The coup was carried out in response to Myanmar’s 2020 general election, which Suu Kyi’s party overwhelmingly won, dealing a major blow to the military and its proxy party, the Union Solidarity and Development Party. The military refused to accept the election results and alleged voter fraud, but the country’s election commission rejected these claims, the BBC reports. The military defends the brazen power grab that followed as justifiable under the constitution, which permits the military to take control in any situations that could cause “disintegration of the Union, disintegration of national solidarity, and loss of sovereign power,” according to the Council on Foreign Relations. The military argued that the allegations of election fraud fit this description. Police in Myanmar have charged Suu Kyi with illegally importing walkie talkies and breaking a law used to prosecute those who violate coronavirus restrictions, a move that may allow her to be detained indefinitely without trial.
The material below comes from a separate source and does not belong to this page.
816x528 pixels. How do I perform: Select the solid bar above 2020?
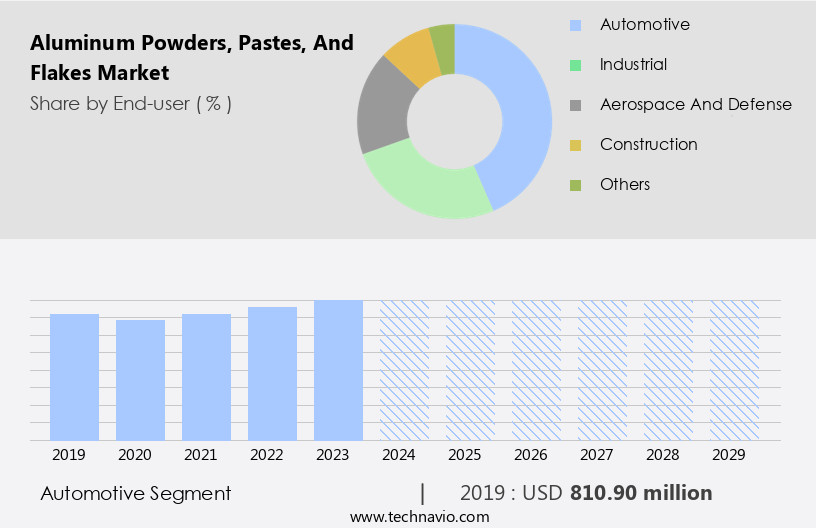(x=140, y=380)
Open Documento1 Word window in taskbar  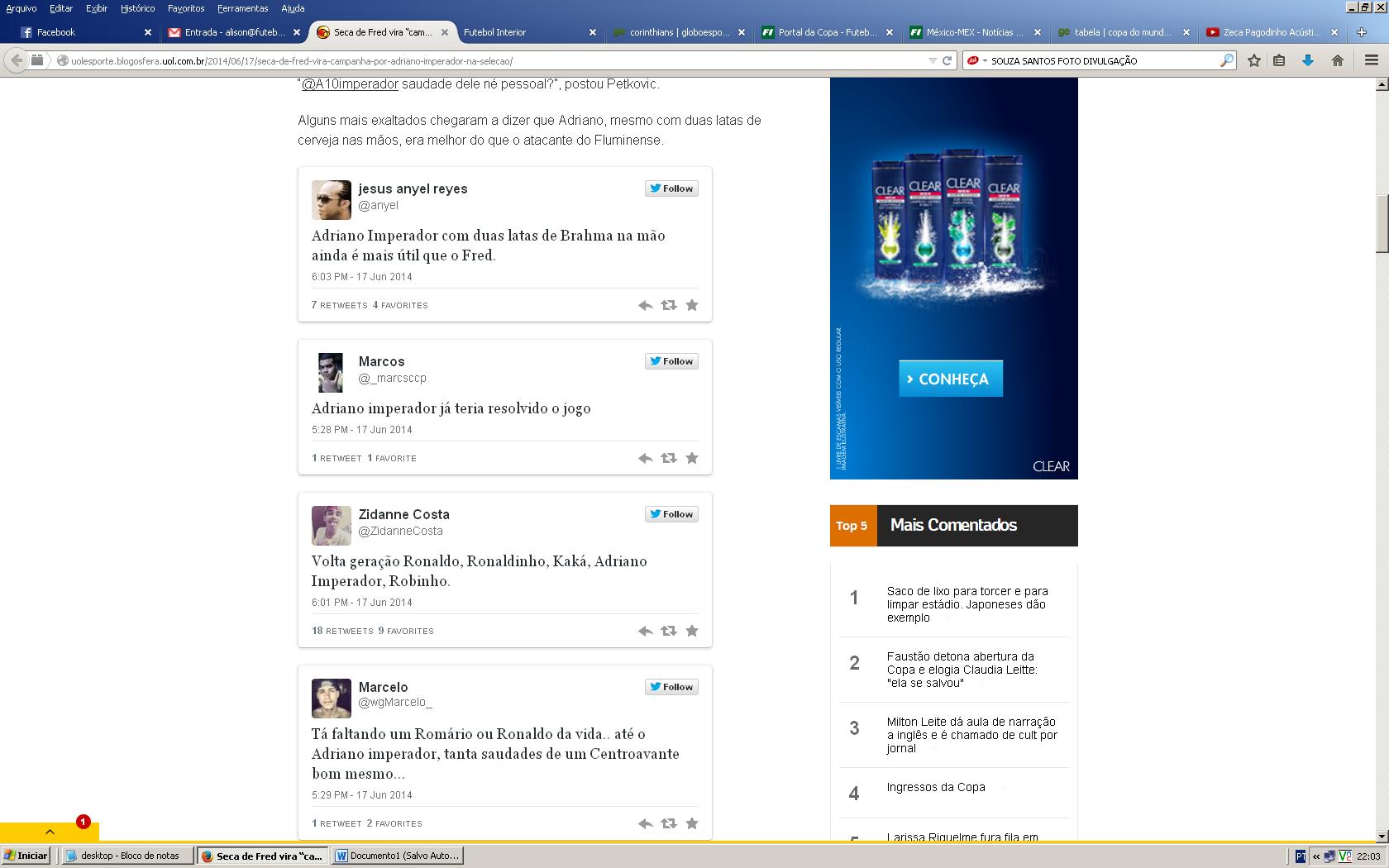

Suu Kyi, the daughter of Myanmar independence hero Gen. Aung San, was previously detained for 15 years for her opposition to the military dictatorship of Gen. U Ne Win and the military junta that succeeded him and for her leadership role in the NLD. Suu Kyi co-founded the party in 1988 after rising to prominence during the historic student-led protests that same year.
In 1990, her party won over 80% of the contested parliamentary seats, but the results of the election were—in what was apparently to become a pattern—disregarded by the military government. Today, Suu Kyi, a Nobel Peace Prize Laureate, is head of the NLD and, until the coup, was the country’s de facto leader.
Domestically, she is immensely popular among the country’s Buddhist Burman majority. Internationally, however, Suu Kyi has had her once gleaming reputation diminished by her comparatively small strides in strengthening Myanmar’s democracy and her failure to acknowledge the military’s atrocities against the country’s persecuted Rohingya minority. The country’s ethnic Burman majority generally holds little sympathy for this minority, and the Rohingya people are not recognized as Myanmar citizens.
Since its independence, Myanmar’s legal and political system has embedded within it themes of discrimination against minorities. The country only recognizes members of ethnic groups that dwelt in Myanmar before 1823 (when Britain first occupied parts of the country) as full citizens, rendering entire minority groups, such as the Rohingya, effectively stateless, according to the Council on Foreign Relations. Under the 2008 constitution, only full citizens are entitled to most rights and political participation. This manifested itself in the 2020 election, in which the country’s election commission canceled voting in regions of conflict-rife minority states, disenfranchising nearly 2 million people.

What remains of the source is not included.